I’m sure there will be countless heart-felt tributes to him in the weeks ahead, and more studies, too, that recognize his extraordinary contribution. Poet Tess Taylor, for CNN, has written a tribute that reads as part poem, part prayer (“Lawrence Ferlinghetti was the Hive and the Honey,” 2/24/21). It’s full of sweet reminiscence and gratitude for what he gave to the community he lived in for over sixty years, but I’ll quote just the last three lines here: “Hail and farewell, Lawrence Ferlinghetti. May you rest under the good oaks.

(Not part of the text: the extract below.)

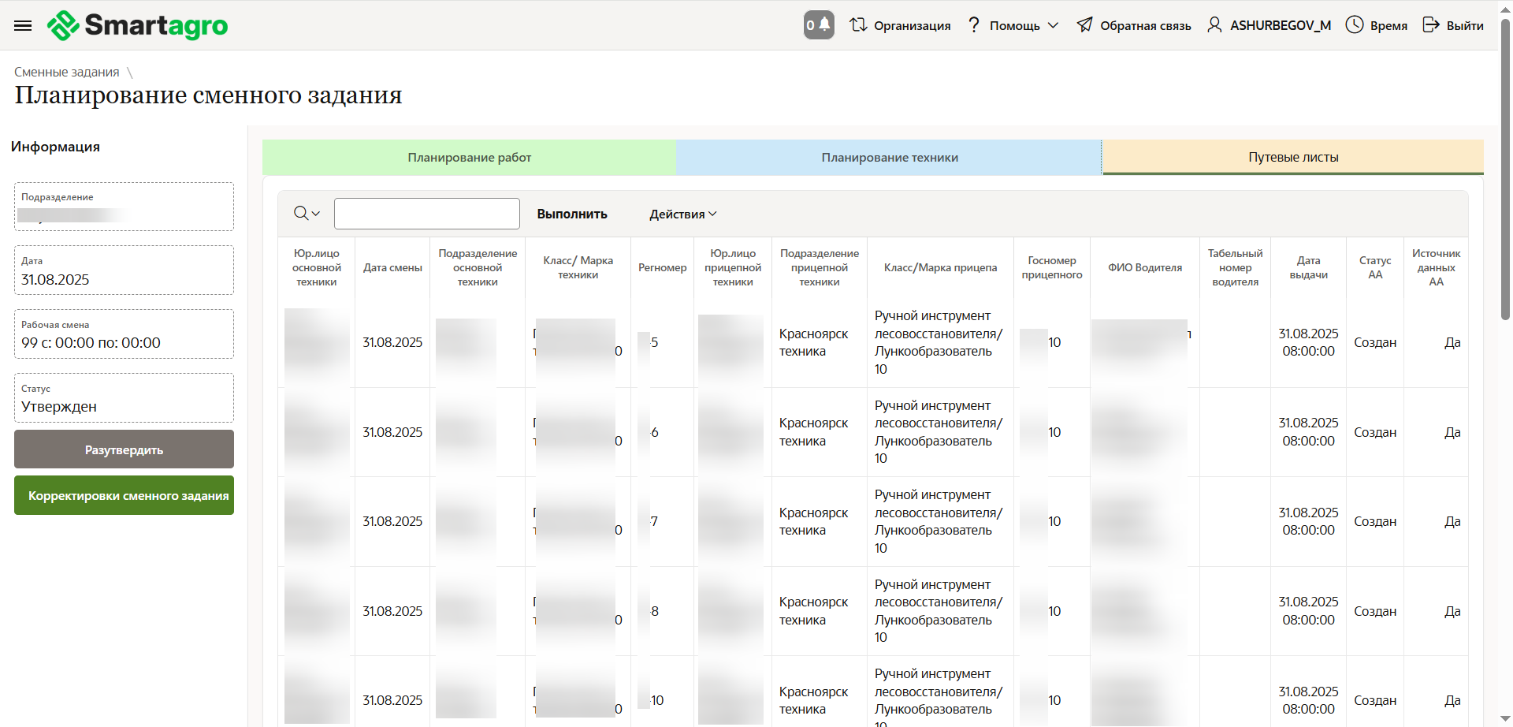1513x727 pixels.
Task: Open the notifications bell badge
Action: (819, 25)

May you find someplace wonderful to sit in your hat, and may you speak long and well with the bards in the beyond.” Long-time employee Elaine Katzenberger, who now serves as director of book store, said that “I feel very grateful that I got to see him during the virus, and I’m glad that he lasted this long. I wish he was still here.” Reverend Mark Stanger, an Episcopalian priest and teacher at the Cathedral School for Boys, said that, “His words were a great friend to me.”

On Tuesday evening, February 23rd, an impromptu vigil took place in Jack Kerouac Alley between Vesuvio’s Cafe and the store. Poets Jack Hirschman, Deborah Drozd, Scott Bird and several dozen other mourners gathered to read from his poetry and to share memories and toasts. Inside, “a shrine was placed in the upstairs poetry room,” according to Sam Whiting and Nora Mishanec, writing in the S. F. Chronicle. “His trademark black bowler, frayed at the brim, sat next to some vintage photos and a basket of free postcards with his poem, ‘The Golden Gate,’ on the front.” Ferlinghetti is survived by a son, Lorenzo, a daughter, Julie, and three grandchildren. No public memorial has been scheduled due to the pandemic.      

Tongo Eisen-Martin Appointed Poet Laureate of San Francisco

“Poetry is really the opportunity to see what your mind has to communicate or how it wants to communicate when not tasked with some kind of social reproduction or some kind of survival…it’s just you and your thoughts,” Tongo Eisen-Martin said recently after his appointment as the eighth Poet Laureate of San Francisco. Raised in the city’s Bernal Heights neighborhood, he was nominated by a nine-member panel and appointed by Mayor Breed during Black History Month in February. Asked by KRON what his vision is for the role, he said: “It’s a pretty simple equation, it’s just workshops with people, providing open mikes, providing publications…the aim is to move poetry more into the trenches of the city where it belongs.” An educator and Columbia graduate, Eisen-Martin has taught in prisons and youth homeless shelters, “even youth group psych wards, everywhere our conditions are most wretched,” he told PBS New Hour last year. He’s also the founder of Black Freighter Press and the author of Heaven Is All Goodbyes, which received the 2018 American Book Award and the California Book Award for Poetry (Pocket Poet’s Series, City Lights Publishers).